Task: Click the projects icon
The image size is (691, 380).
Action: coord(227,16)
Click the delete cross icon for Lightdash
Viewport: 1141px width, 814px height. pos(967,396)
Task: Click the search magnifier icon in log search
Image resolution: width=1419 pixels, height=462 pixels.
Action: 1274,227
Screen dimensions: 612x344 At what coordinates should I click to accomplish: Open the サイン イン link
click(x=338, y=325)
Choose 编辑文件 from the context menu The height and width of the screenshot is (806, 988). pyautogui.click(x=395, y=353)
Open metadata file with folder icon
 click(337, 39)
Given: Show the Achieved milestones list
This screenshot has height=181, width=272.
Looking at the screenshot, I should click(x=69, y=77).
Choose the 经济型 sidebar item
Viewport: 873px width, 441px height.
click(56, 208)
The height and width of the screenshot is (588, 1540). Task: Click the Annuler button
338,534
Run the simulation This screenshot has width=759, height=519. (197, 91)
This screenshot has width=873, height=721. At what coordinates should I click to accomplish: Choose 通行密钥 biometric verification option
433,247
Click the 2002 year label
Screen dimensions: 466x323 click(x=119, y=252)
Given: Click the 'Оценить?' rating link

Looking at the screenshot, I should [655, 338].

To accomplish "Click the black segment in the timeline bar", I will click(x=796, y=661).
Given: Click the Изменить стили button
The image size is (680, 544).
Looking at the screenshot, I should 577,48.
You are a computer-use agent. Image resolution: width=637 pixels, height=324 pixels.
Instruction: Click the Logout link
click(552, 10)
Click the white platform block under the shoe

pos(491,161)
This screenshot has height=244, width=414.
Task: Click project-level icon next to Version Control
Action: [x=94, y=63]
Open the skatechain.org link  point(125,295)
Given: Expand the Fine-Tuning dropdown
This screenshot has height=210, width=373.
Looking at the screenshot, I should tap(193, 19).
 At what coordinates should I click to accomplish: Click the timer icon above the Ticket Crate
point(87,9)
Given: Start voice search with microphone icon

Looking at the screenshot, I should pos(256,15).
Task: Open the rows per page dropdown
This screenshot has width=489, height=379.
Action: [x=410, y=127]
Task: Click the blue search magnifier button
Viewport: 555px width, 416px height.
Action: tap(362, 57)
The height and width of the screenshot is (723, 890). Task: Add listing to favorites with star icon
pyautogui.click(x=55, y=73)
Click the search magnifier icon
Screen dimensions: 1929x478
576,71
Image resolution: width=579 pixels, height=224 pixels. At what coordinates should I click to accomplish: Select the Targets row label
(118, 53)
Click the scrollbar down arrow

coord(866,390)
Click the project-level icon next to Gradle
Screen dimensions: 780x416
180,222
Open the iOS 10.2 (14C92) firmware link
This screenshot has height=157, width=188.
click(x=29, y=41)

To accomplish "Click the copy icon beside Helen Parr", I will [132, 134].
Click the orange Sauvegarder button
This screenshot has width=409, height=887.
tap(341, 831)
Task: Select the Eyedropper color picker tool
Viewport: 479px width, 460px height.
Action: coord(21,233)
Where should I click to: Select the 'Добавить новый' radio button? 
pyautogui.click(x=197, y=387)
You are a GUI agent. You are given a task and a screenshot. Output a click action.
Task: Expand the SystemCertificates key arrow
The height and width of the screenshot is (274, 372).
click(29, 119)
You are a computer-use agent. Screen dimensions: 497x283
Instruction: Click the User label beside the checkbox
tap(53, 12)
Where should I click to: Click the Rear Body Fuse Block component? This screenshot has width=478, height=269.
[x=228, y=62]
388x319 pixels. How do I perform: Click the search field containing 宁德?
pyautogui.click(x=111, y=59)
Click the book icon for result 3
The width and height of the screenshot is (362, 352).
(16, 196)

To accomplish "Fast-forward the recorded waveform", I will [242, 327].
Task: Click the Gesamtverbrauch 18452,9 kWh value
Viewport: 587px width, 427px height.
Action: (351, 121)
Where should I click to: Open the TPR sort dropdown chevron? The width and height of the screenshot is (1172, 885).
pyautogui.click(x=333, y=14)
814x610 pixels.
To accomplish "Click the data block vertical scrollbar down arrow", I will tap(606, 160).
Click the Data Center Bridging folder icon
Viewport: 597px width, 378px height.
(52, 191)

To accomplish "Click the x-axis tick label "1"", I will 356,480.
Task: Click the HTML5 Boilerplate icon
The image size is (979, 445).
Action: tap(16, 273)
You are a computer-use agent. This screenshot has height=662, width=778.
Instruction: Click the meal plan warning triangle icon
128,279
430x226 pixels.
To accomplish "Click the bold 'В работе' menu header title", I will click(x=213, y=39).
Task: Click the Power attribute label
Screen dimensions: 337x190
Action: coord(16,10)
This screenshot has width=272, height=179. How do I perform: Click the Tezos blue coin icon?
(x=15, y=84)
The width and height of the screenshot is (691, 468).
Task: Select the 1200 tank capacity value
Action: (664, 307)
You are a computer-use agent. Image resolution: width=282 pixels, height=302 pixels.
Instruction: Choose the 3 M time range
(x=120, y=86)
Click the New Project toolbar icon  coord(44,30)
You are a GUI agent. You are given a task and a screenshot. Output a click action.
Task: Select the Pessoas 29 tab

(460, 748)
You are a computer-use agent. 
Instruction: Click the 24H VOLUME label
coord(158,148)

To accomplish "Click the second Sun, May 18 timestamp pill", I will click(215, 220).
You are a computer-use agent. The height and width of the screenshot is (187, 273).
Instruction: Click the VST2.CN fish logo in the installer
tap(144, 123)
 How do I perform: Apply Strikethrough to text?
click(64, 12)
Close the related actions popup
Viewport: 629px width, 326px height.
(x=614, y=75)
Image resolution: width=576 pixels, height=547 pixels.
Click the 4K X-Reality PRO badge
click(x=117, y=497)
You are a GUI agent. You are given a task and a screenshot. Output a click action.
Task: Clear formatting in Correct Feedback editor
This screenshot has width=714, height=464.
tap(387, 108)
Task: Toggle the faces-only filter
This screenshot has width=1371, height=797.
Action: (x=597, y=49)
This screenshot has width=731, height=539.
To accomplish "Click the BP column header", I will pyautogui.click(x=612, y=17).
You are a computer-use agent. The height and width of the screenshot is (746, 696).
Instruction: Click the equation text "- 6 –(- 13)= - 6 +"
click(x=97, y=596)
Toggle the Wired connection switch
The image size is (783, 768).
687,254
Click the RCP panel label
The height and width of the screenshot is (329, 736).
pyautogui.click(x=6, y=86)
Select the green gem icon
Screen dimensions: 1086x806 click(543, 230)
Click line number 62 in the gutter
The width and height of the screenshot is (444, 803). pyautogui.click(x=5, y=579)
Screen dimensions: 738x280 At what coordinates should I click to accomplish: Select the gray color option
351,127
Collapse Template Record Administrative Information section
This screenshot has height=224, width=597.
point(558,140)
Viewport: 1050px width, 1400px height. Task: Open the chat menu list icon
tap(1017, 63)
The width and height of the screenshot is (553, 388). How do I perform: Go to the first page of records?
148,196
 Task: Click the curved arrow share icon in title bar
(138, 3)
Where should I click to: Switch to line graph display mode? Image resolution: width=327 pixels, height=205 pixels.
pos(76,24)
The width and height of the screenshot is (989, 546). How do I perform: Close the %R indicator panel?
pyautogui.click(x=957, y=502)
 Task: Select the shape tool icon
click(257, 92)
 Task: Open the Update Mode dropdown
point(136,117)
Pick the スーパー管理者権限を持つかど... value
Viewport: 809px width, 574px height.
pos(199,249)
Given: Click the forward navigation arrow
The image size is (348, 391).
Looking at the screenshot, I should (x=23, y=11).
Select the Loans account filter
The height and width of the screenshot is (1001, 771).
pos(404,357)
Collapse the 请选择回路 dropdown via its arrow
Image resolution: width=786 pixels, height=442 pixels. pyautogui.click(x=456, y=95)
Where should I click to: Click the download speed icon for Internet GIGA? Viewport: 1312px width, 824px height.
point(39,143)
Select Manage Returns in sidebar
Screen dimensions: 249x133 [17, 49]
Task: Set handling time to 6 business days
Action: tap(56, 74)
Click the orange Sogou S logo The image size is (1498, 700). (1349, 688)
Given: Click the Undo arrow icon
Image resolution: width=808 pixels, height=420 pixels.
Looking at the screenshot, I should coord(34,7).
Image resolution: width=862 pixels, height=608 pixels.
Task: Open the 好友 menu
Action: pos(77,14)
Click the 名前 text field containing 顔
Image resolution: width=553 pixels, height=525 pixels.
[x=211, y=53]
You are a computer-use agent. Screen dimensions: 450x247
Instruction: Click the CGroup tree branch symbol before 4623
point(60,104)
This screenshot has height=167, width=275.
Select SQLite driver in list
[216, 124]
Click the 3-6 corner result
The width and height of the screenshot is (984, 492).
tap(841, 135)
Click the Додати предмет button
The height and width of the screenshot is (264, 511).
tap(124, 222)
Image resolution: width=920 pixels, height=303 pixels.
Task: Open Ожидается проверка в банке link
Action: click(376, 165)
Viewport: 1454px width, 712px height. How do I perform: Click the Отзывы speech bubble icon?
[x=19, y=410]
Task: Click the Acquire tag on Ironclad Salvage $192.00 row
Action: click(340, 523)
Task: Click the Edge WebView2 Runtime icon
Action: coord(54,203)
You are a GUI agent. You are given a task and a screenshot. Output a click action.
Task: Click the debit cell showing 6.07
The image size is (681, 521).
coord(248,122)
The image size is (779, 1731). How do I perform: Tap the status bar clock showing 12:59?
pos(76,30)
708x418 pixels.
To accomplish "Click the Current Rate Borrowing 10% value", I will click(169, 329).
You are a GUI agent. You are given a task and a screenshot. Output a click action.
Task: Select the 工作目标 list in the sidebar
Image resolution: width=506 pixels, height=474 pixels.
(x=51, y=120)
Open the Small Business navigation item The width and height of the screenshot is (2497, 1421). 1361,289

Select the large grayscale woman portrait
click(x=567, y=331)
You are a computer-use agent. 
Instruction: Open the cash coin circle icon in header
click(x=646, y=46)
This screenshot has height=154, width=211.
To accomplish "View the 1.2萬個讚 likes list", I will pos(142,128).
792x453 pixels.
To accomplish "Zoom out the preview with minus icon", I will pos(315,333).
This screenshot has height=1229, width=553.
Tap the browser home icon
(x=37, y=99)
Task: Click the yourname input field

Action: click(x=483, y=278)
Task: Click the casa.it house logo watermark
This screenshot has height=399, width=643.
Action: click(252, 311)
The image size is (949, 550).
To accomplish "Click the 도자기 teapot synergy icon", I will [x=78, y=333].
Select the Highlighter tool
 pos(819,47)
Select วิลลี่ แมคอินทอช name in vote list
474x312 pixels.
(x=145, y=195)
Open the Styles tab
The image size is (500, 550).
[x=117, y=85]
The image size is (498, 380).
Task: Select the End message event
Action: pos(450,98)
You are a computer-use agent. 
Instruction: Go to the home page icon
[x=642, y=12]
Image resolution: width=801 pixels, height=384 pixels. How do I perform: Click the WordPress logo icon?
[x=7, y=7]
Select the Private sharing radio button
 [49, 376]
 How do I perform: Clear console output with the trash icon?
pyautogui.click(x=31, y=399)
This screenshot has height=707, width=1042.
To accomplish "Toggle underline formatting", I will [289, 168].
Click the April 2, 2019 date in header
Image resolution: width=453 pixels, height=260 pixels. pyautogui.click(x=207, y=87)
• • • • •
ASSIGNMENT:
Scan the records for the string "navigation" and report each line where it occurs.

TASK SOLUTION:
Given: Click the forward navigation arrow
Open the Small Business navigation item The width and height of the screenshot is (2497, 1421). 1361,289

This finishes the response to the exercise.